Merita una menzione speciale l'interpretazione dei doppiatori americani, in particolare quella di Peter O'Toole nel ruolo del critico gastronomico Anton Ego, ma soprattutto la recitazione dei personaggi digitali, in primis quella di Remy che usa per lo più la mimica per farsi comprendere ed ha un sapore d'altri tempi, da attore di cinema muto. Un aspetto, questo di ammiccare a tanto cinema del passato, che ritroviamo in tanti momenti del film: Ratatouille infatti è in definitiva una commedia brillante d'altri tempi, densa di ritmo, dialoghi brillanti ed equivoci, per la quale l'aggiunta "d'animazione" come specifica di "cinema" rischia di non renderle giustizia.
Ma essendo questo un film d'animazione, per giunta d'alto livello, non possiamo non spendere due parole per sottolineare l'altissimo livello tecnico raggiunto dalla Pixar con quest'ultima fatica.
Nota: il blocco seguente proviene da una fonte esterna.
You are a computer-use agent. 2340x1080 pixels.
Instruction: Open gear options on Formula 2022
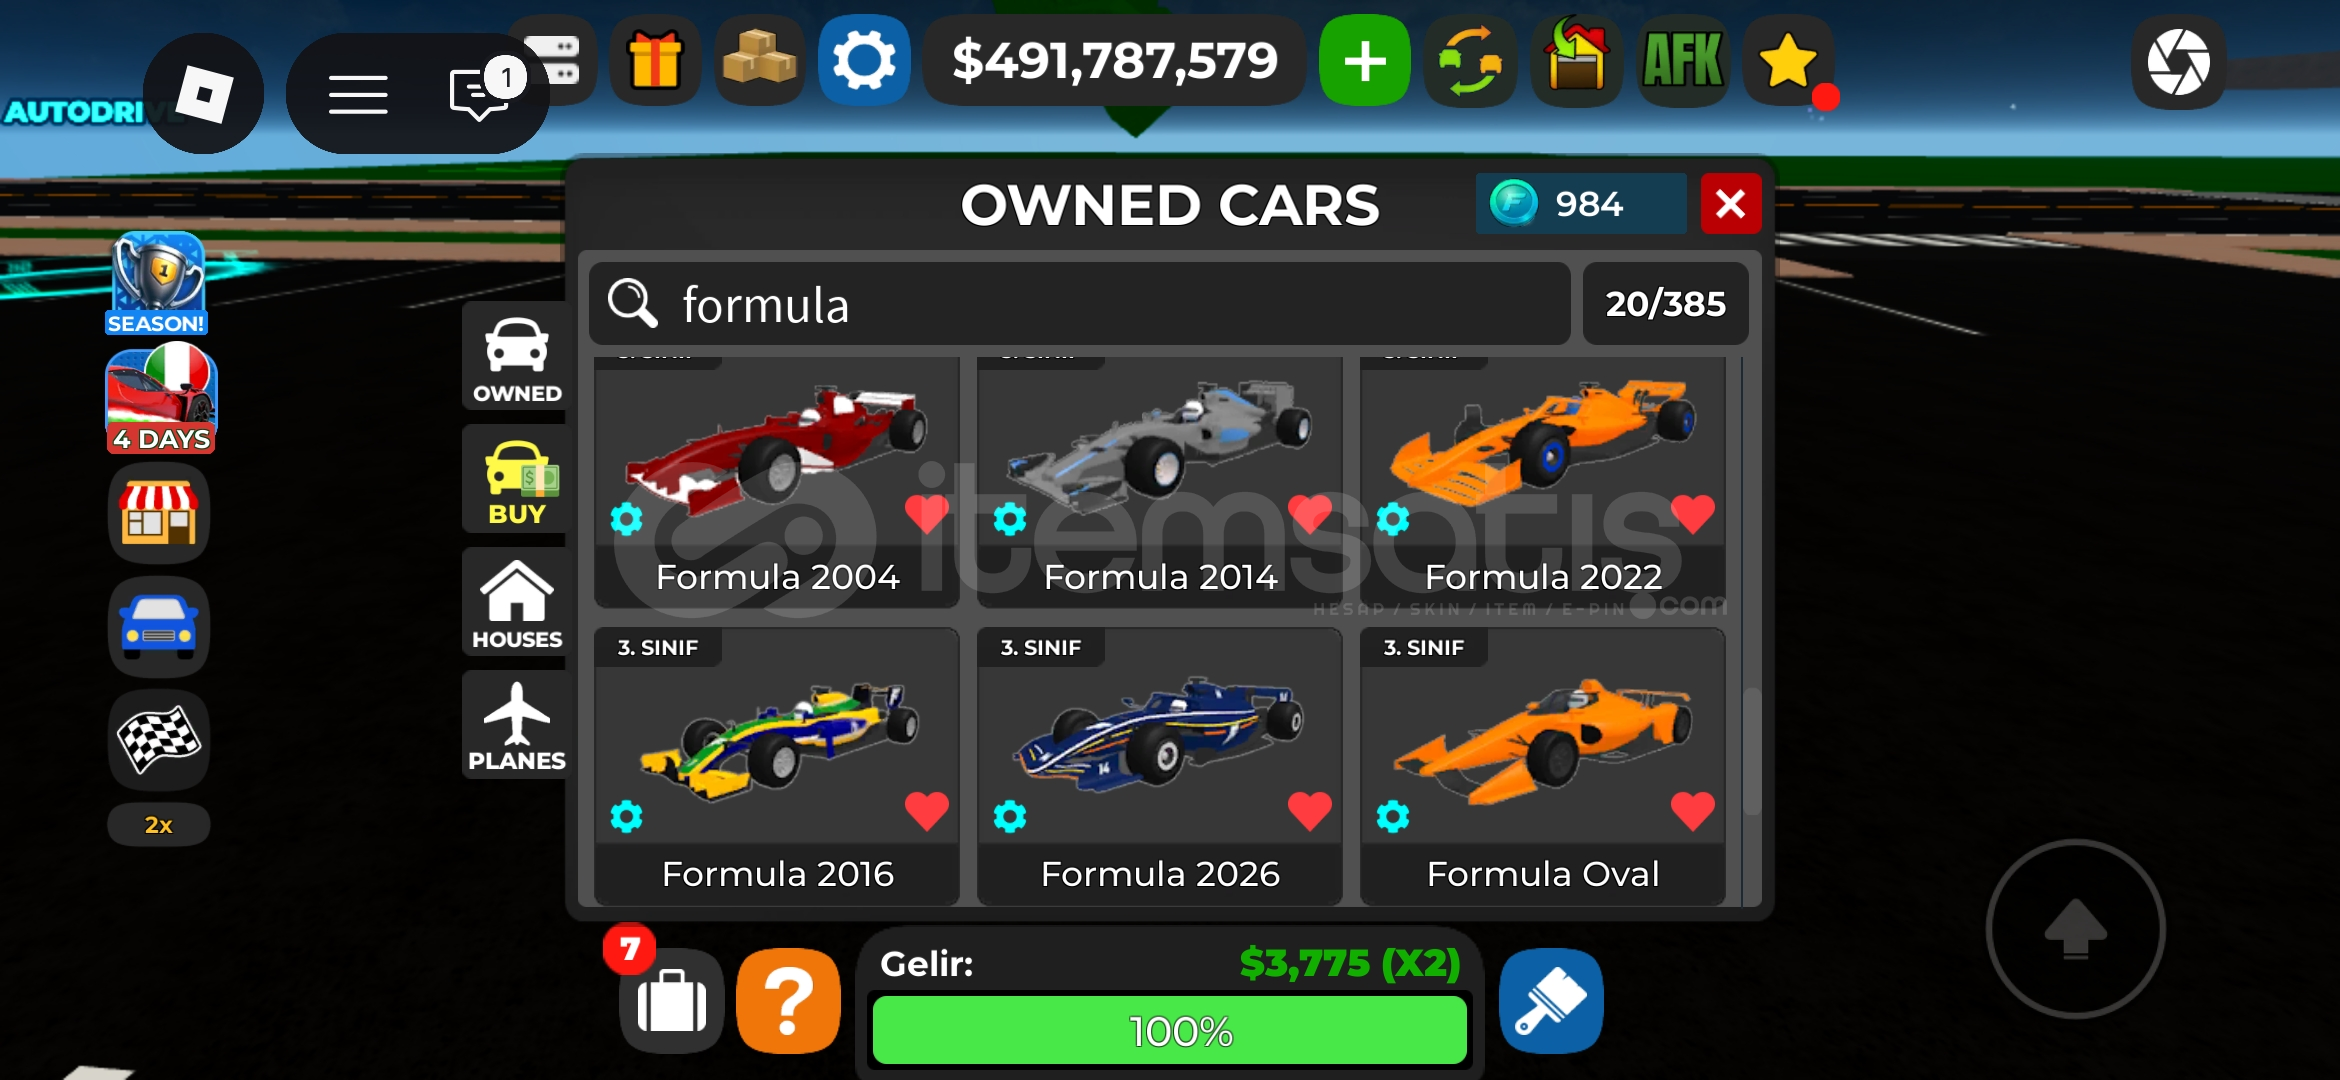coord(1393,519)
Ben al di sopra dei suoi diretti concorrenti, Ratatouille spiazza per un doppio pregio: da una parte molti aspetti del film, dalla ricostruzione di Parigi ai fenomeni naturali (acqua, fuoco, riflessi...), sono del tutto fotorealisistici, dall'altra la capacità di sembrare cartone animato a tutti gli effetti, con l'uso del 3D che è ancora un volta solo un mezzo che grazie l'abilità degli animatori Pixar nell'utilizzarlo riesce a donare al film quel calore e quella genuinità che solo l'animazione tradizionale a mano è stata finora in grado di riprodurre.

Un nuovo capolavoro per la Pixar (e di riflesso per la Disney che distribuisce), che riesce a compiere un altro passo avanti dal punto di vista tecnico ed allo stesso tempo dal punto di vista espressivo, e che si candida prepotentemente per la corsa all'Oscar di quest'anno.